O espadachim a flagra sorrindo para ele, e aquilo o assusta e embevece. Destreinado, se faz de bobo, e parece estar pesando os prós e os contras de se flertar com uma senhora daquelas, em pleno Passeio Público, uma moça que há muito deixou de ser moça, e nunca chegou a ser bela, mas convenhamos: não é de beleza que ele anda precisando, é de sangue.

Não é de beleza que ele anda precisando, é de sangue

A sorte está lançada, decreta o espadachim, e pronto, ele sorri de volta, o contato foi feito. As carências, vocês sabem, são combustíveis, e o fazem sentir-se acalorado, por dentro e por fora. O coração do espadachim se acende, mas a aliança queima em seu dedo de pai. Ele sabe que é entre dois sorrisos que se estende a ponte móvel dos primeiros beijos, uma travessia só de ida. Levemente tocado, se distrai, dá início a uma viagem delirante e por isso não escuta o guincho infantil, familiar, que vem do mundo real: defenda-se!

É o príncipe que o ataca à traição, também munido de espada, uma arma igual à paterna, só que luminosa, as baterias cheias. Ferido no pescoço, o pai camufla sua raiva. Após tantos anos, uma mulher sorriu para ele, não é hora de explodir, mas de voltar no tempo, não estrague tudo, você também tem o direito de brincar, ainda não morreu, é só um menino crescido.
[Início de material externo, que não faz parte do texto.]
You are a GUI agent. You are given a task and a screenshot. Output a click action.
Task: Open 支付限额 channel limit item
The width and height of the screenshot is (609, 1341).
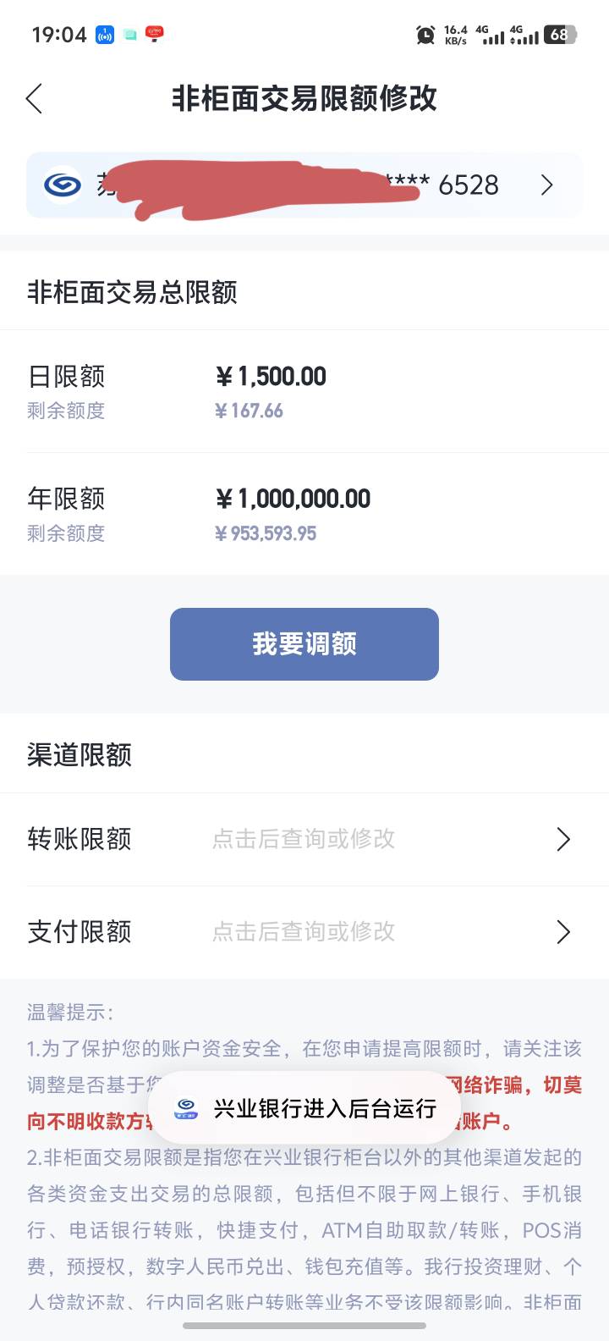point(80,932)
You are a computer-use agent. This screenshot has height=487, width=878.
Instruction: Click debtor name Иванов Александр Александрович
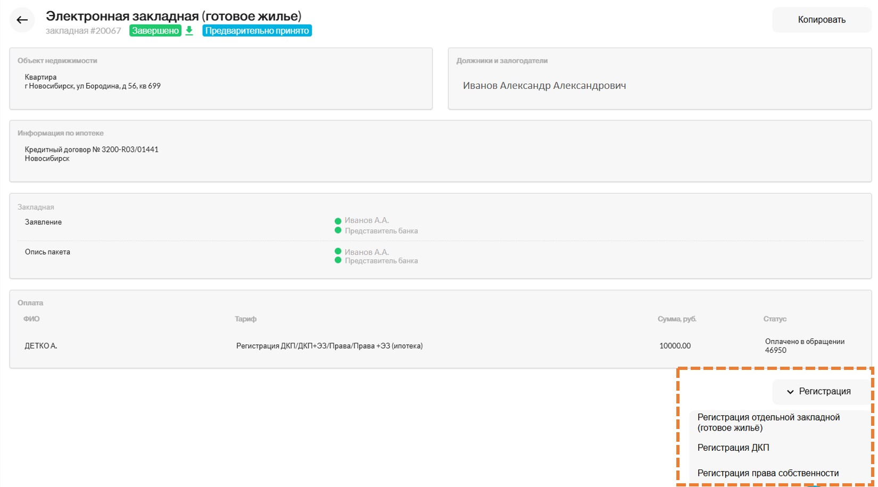point(544,86)
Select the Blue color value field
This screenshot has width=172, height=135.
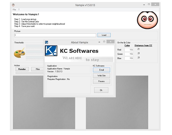(129, 58)
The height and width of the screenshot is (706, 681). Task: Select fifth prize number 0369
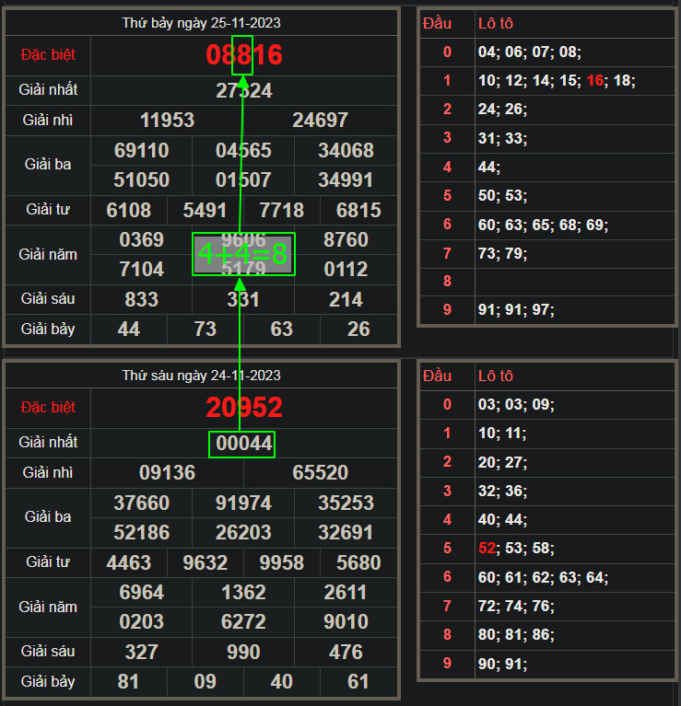point(141,239)
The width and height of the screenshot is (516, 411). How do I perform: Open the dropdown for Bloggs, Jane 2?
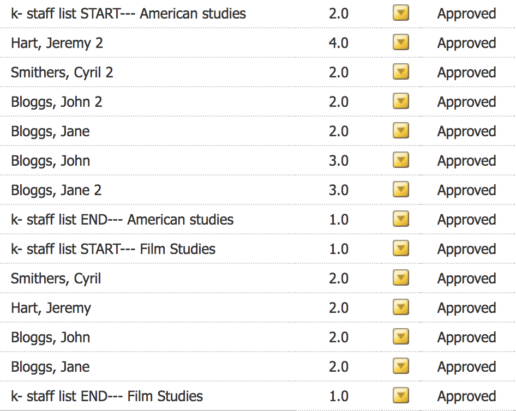pos(401,190)
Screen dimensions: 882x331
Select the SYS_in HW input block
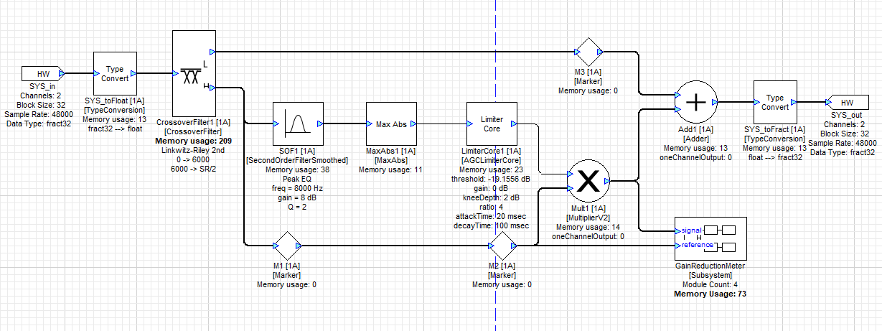pyautogui.click(x=40, y=73)
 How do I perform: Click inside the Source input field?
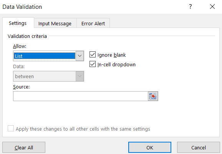tap(81, 96)
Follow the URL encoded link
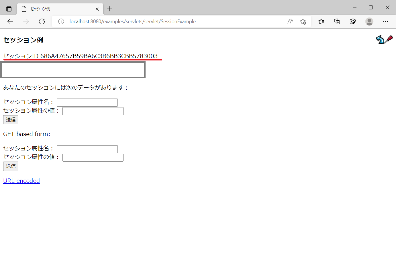 [x=21, y=180]
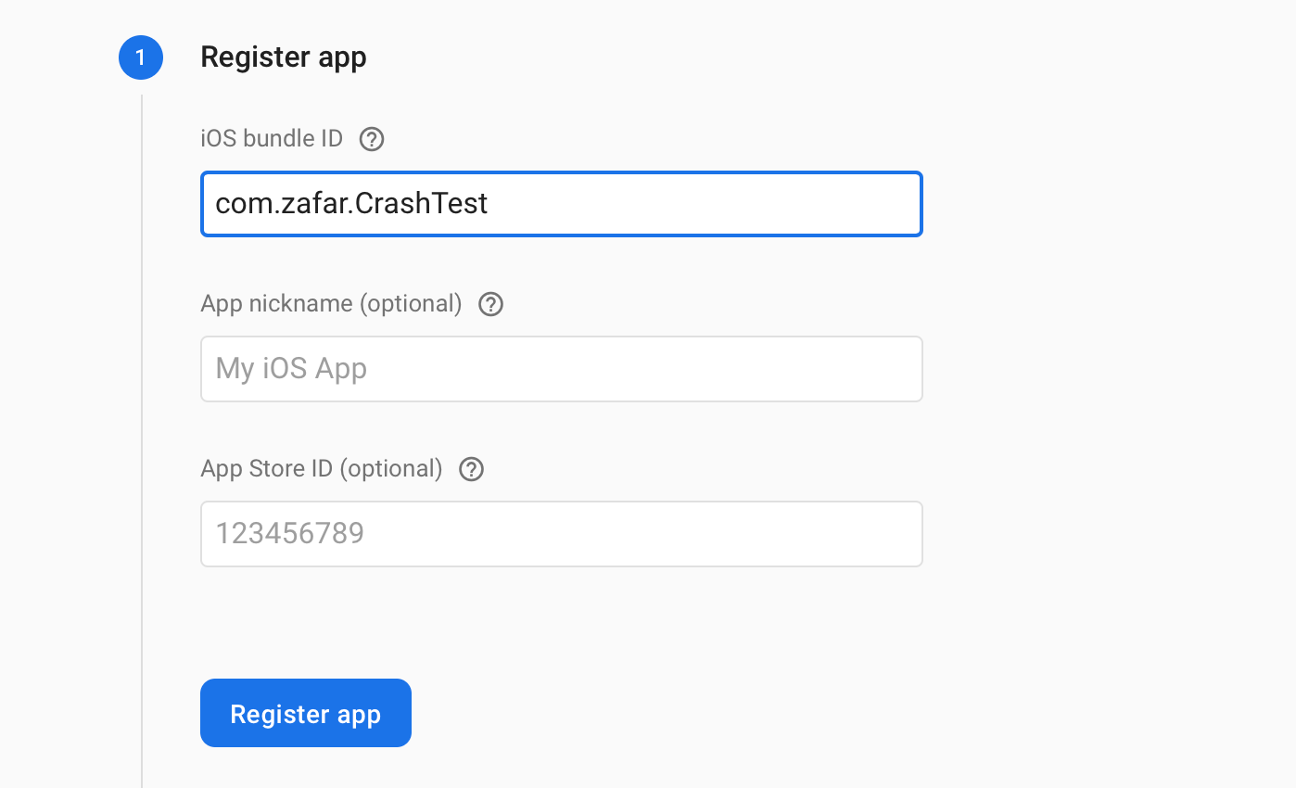Click the vertical step progress line

[141, 417]
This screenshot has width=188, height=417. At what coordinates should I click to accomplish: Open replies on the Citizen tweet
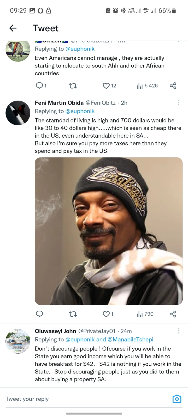click(41, 85)
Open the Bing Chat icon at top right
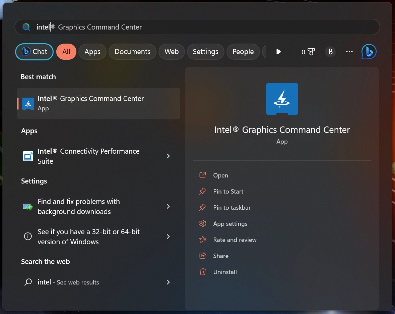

O espadachim se ergue. Confere ao próprio corpo uma estrutura de herói olímpico, um estro mitológico, uma nudez talhada em mármore e exposta à apreciação de toda a fauna do Passeio. Espada em riste, não mais deprimido, parte para cima do filho: em guarda!

A criança, todavia, não quer saber de pompas, para o inferno a ética da esgrima, seu lance é bater pesado, decapitar o rei, e por isso massacra o pai, e o castiga nas canelas, nas coxas, nas costelas. O espadachim não revida, e nem pode, a luta seria desproporcional, e então aguenta firme. Só lhe resta fantasiar, render-se a devaneios filicidas, avançar em sonhos contra o príncipe que o descoroará, derrubá-lo de costas na areia e perguntar, a lâmina contra sua garganta: pronto para morrer, vilãozinho?

Não, ninguém está pronto, tampouco para viver. Por isso, entre uma e outra pancada, o espadachim sonda a mulher que lhe sorria ao debulhar as flores. Já era: ele a perdeu para uma múmia de 5 mil anos, que a ela ofertou um flácido pacotinho de amendoim doce. Queria sangue? Pois sangre, tolo espadachim, sangre, embora bravamente.

0 COMENTÁRIO(S)
Deixe sua opinião
Use este espaço apenas para a comunicação de erros

Máximo de 700 caracteres [0]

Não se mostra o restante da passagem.